In November 2012, the British newspaper The Guardian published a story penned by Saeed Kamali Dehghan with the headline: “Haemophiliac Iranian boy 'dies after sanctions disrupt medicine supplies.'” The article rehashed a letter sent by the Iran Hemophilia Society to the World Health Organization (WHO), which had made the front page of many Iranian media outlets the previous summer. Soon after, major news networks such as the BBC picked up the story and amplified it. By January 2013, Dehghan felt confident enough to escalate the story of one unlucky patient into a purported humanitarian crisis affecting an entire nation.

What Dehghan neglected to mention was that the hemophiliac in question did not die for lack of medicine, but rather for lack of speedy access to a hospital. Yet his account was accepted as truth, even as senior Iranian officials began to affirm that funds earmarked for medicine were being misspent.

──────────

Could you carry on the passage about the Guardian's story of the Iranian hemophiliac from its final sentence? The entries after this have nothing to do with the passage.

Excerpted data:
──────────

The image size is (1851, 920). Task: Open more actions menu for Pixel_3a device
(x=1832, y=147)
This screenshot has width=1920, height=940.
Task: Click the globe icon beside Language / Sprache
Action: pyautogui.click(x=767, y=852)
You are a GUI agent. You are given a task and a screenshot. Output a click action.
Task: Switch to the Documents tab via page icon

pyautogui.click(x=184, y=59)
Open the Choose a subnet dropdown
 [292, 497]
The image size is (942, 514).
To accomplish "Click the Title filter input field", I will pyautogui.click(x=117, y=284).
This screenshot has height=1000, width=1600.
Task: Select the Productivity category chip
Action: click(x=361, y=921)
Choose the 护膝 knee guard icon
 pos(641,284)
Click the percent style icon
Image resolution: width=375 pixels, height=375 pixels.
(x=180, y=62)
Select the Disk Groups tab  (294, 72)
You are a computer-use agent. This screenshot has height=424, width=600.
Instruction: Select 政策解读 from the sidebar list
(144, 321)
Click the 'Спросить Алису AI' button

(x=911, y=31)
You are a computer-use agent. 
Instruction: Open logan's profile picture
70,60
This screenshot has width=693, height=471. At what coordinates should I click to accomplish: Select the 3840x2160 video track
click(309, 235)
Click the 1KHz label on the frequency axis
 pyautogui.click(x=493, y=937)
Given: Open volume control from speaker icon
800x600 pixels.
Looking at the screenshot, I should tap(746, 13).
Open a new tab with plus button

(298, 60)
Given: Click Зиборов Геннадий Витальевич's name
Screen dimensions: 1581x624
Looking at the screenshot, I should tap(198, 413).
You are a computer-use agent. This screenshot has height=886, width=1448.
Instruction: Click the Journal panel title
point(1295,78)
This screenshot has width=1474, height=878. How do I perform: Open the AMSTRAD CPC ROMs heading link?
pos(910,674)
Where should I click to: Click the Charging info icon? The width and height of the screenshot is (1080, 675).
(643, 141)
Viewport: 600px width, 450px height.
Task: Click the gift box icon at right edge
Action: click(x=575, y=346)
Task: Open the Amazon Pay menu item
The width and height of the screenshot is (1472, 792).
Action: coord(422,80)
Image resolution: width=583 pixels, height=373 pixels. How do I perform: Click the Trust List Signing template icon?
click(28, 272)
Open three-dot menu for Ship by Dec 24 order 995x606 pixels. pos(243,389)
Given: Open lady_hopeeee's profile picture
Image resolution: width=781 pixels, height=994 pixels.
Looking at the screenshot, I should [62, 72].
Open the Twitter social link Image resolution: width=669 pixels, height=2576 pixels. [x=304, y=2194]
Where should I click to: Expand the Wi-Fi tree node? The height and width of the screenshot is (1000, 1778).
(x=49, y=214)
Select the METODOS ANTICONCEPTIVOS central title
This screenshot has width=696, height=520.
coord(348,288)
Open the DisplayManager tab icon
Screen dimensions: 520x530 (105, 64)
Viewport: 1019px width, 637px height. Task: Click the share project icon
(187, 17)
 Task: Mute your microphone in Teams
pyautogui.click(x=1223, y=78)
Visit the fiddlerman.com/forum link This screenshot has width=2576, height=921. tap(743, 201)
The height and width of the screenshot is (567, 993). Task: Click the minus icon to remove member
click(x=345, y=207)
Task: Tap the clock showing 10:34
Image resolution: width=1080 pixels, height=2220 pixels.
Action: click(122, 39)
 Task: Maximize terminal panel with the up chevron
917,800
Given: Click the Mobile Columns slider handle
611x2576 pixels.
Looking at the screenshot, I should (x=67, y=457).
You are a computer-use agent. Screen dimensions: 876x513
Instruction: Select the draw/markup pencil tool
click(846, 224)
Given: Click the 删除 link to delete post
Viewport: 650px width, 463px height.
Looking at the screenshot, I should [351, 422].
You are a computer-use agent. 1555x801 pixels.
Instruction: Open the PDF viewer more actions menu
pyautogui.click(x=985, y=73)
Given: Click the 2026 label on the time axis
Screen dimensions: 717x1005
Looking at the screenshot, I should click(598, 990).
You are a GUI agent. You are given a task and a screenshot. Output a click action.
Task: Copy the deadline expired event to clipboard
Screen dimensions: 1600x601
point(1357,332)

──────────

Task answer:
For example, former Iranian minister of health, Marzieh Vahid Dastjerdi noted that government mismanagement of medicinal imports was a reason for the problem. She alleged that U.S. $2.4B in funds earmarked for the import of medicine had never been made available to her ministry; it went instead toward the subsidized import of luxury cars. Western journalists ignored these allegations, even as she was summarily sacked for her candor, choosing to write copy that tended to lend credence to Tehran's demands for sanctions relief.

Dastjerdi was not the only official calling foul. Other senior Iranian officials conceded that the health crisis was self-imposed. In an interview with the Revolutionary Guard-controlled news agency Fars News, Iran's new minister of health, Seyed Hassan Ghazizadeh Hashemi recently stated, “the medicine problem is caused by ourselves, it is not related to sanctions at all.” He also alluded to the misapplication by the Ahmadinejad regime of $20 billion in budgeted healthcare funds toward an ambitious housing project.

Nonetheless, the reports of a sanctions-struck Iran continue to tug at the heartstrings of the Western public. This has been amplified by the rise of new Iranian President Hassan Rouhani, who is widely touted as a moderate intent on striking a deal with the West that would solve the nuclear standoff and earn sanctions relief for his efforts.

But Rouhani is not Iran's head of state; that title belongs to the Supreme Leader, Ayatollah Ali Khamenei. He is, in many ways, as much to blame for the medicine shortages as anyone. In many ways, he is Iran's Supreme Pharmacist.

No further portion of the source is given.